Let $C[0, 1]$ denote the space of continuous functions $[0, 1] \to \mathbb{R}$. Suppose $|| \cdot ||$ is a norm on $C[0, 1]$ with respect to which the evaluation functions $f \mapsto f(x), x \in [0, 1]$ are continuous. Show that the topology induced by $|| \cdot ||$ is the same as the usual topology induced by the sup norm.

It is straightforward to show that any sequence converging uniformly converges with respect to $|| \cdot ||$. I am stuck on proving the converse; I cannot seem to figure out how to use the assumption that $|| \cdot ||$ is a norm.

Edit: Zhen Lin informs me that $|| \cdot ||$ is supposed to be complete. That should make the problem statement true now!

  • 1
    If you can show that $C[0,1]$ is complete with respect to the new norm, then you're done by the open mapping theorem (which does indeed involve Baire).2011-01-05
  • 0
    @Chris: thanks! I am having some trouble doing this; it doesn't seem to me like the assumption that evaluation is continuous is enough to conclude that a Cauchy sequence has a pointwise limit.2011-01-05
  • 0
    Why is it clear that any uniformly converging sequence converges with respect to the other norm?

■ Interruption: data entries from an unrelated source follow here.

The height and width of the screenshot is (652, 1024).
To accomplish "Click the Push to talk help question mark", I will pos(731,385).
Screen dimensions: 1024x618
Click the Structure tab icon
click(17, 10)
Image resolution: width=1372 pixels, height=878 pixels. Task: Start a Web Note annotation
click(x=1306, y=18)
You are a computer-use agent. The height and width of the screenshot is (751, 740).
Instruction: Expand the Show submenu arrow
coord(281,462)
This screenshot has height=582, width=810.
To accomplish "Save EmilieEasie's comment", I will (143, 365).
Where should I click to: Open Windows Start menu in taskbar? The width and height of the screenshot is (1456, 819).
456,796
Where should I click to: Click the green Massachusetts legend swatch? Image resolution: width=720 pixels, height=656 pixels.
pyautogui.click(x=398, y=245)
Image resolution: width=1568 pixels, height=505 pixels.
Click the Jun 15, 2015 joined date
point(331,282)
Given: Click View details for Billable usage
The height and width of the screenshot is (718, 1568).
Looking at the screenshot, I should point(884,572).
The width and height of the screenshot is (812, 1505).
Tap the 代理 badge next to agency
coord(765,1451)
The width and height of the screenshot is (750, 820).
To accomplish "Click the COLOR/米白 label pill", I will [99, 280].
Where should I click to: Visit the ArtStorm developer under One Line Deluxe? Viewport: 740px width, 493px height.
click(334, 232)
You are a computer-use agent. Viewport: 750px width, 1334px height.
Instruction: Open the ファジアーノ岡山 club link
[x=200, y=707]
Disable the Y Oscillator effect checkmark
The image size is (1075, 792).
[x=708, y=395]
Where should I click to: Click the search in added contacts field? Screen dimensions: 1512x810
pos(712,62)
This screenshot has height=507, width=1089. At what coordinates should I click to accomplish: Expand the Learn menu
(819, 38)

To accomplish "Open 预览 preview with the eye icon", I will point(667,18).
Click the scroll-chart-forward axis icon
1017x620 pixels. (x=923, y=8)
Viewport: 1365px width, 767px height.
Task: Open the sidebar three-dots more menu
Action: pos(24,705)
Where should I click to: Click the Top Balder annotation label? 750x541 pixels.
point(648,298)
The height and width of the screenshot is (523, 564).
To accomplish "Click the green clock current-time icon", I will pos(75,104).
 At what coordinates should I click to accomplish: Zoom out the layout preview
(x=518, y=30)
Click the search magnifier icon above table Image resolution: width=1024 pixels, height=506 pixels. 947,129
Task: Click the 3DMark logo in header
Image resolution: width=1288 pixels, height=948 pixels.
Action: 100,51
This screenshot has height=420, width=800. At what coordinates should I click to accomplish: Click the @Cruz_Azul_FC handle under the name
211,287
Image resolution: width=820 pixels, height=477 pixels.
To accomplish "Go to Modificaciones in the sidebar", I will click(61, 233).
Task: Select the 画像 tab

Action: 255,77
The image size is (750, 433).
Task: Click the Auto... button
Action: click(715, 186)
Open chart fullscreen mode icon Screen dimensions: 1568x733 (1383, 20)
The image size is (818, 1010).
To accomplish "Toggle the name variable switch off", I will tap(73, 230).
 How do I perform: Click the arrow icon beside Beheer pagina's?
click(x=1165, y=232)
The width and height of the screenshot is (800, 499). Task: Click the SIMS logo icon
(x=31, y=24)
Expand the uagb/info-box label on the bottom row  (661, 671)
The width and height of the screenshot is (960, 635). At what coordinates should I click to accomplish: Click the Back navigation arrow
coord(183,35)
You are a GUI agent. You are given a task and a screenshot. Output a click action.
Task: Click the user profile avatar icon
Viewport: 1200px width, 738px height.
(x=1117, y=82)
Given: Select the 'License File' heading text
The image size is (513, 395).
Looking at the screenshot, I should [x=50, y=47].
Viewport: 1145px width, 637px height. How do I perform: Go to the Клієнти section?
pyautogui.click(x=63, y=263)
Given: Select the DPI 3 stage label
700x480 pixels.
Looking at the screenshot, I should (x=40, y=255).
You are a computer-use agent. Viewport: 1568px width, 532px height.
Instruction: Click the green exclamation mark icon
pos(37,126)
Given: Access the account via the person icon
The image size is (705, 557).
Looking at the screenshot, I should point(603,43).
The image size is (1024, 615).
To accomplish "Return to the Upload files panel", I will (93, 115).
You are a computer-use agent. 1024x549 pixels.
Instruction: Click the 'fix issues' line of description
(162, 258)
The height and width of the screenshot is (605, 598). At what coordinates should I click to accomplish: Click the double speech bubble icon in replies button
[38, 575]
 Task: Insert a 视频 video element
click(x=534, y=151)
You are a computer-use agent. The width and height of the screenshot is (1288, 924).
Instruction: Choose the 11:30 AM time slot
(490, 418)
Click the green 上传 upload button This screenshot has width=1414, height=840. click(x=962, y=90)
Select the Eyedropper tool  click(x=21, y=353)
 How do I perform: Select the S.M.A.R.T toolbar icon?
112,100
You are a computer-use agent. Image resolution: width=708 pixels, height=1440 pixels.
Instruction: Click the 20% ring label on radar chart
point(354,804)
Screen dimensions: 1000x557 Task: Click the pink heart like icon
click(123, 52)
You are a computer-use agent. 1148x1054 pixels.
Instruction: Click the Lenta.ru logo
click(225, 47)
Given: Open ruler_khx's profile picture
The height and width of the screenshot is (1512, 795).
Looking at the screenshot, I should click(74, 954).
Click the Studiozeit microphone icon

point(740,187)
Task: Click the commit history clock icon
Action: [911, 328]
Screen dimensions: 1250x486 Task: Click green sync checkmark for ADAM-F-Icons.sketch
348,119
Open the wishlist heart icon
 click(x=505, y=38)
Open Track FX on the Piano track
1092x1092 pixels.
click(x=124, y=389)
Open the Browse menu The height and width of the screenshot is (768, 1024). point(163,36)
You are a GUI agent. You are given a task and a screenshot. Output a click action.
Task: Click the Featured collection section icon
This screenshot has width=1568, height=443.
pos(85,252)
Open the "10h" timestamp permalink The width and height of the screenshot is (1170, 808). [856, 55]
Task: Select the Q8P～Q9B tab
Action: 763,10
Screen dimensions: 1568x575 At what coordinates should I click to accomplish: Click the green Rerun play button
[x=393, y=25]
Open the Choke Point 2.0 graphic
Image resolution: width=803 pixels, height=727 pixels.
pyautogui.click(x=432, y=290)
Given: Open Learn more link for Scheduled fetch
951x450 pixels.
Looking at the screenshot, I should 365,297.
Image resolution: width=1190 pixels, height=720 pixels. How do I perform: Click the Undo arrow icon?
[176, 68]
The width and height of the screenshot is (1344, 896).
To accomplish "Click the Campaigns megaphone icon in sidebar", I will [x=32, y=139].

It would suffice to show that the various evaluation functionals are uniformly continuous with respect to the other norm, but I don't see why this is immediate.2011-01-05
  • 0
    @Akhil: dang. Okay, the argument I thought I had for this is nonsense.2011-01-05
  • 0
    @Qiaochu: Wouldn't you want to show the existence of constants $c>0$ and $C>0$ such that $c||x||_{1} \leq ||x||_2 \leq C||x||_{1}$ for all $x \in C[0,1]$? Take $||\cdot||$ to be $||x||_{1}$ and the sup norm as $||x||_{2}$.2011-01-05
  • 0
    @Trevor: this is sufficient for the two norms to generate the same topology, but I don't know if it's necessary, and I also don't know if it's true in this case.2011-01-05
  • 0
    @Qiaochu: I think it is necessary. Two norms on a linear space generate the same topology $\Longleftrightarrow$ they are equivalent.2011-01-05
  • 0
    @Qiaochu, Trevor: Not necessary at all. Let $M = \mathbb{R}\setminus\{0\}$. Consider the two metric spaces $(M, d_1)$, $(M, d_2)$ where $d_1(x,y) = |x - y|$ and $d_2(x,y) = |1/x - 1/y|$. Since $Id: (M, d_1)\longrightarrow (M, d_2)$ is a homeomorphism, the two metrics induce the same topology on $M$. The metrics, however, are definitely not Lipschitz equivalent. Take, for instance, $x_n\downarrow 0$ and show that $$\frac{d_1(x_n, x_n^2)}{d_2(x_n, x_n^2)}\rightarrow 0$$2011-01-08
  • 1
    @William: being a norm is far more restrictive than being a metric. Trevor's claim is correct. It follows easily from the standard theorem that continuous is equivalent to bounded for operators between normed spaces.2011-01-08
  • 0
    @Chris: Agreed. I missed the norm condition.2011-01-08

3 Answers 3

23

Here's $\DeclareMathOperator{\ev}{ev}$ the answer if $(C[0,1], \|\cdot\|)$ is assumed to be complete. Consider the family $\mathcal{F} = \{\ev_{x}\}_{x \in [0,1]}$ of continuous linear functionals on $(C[0,1],\|\cdot\|)$. For each $f \in C[0,1]$ we have $\sup_{x \in [0,1]} |\ev_{x}(f)| \leq \|f\|_{\infty}$, so the family $\mathcal{F}$ is pointwise bounded. By the uniform boundedness principle the family is uniformly bounded, that is to say $\sup_{x \in [0,1]} \|\ev_{x}\| \leq M$ for some constant $M$. On the other hand $|f(x)| = |\ev_{x}(f)| \leq \|ev_{x}\|\|f\| \leq M \|f\|$ gives $\|f\|_{\infty} = \sup_{x \in [0,1]} |f(x)| \leq M\|f\|$, so the identity $(C[0,1], \|\cdot\|) \to (C[0,1],\|\cdot\|_{\infty})$ has norm at most $M$. Since both spaces are complete, we may apply the open mapping theorem in order to conclude that its inverse is also continuous. In other words, the norms $\|\cdot\|$ and $\|\cdot\|_{\infty}$ are equivalent.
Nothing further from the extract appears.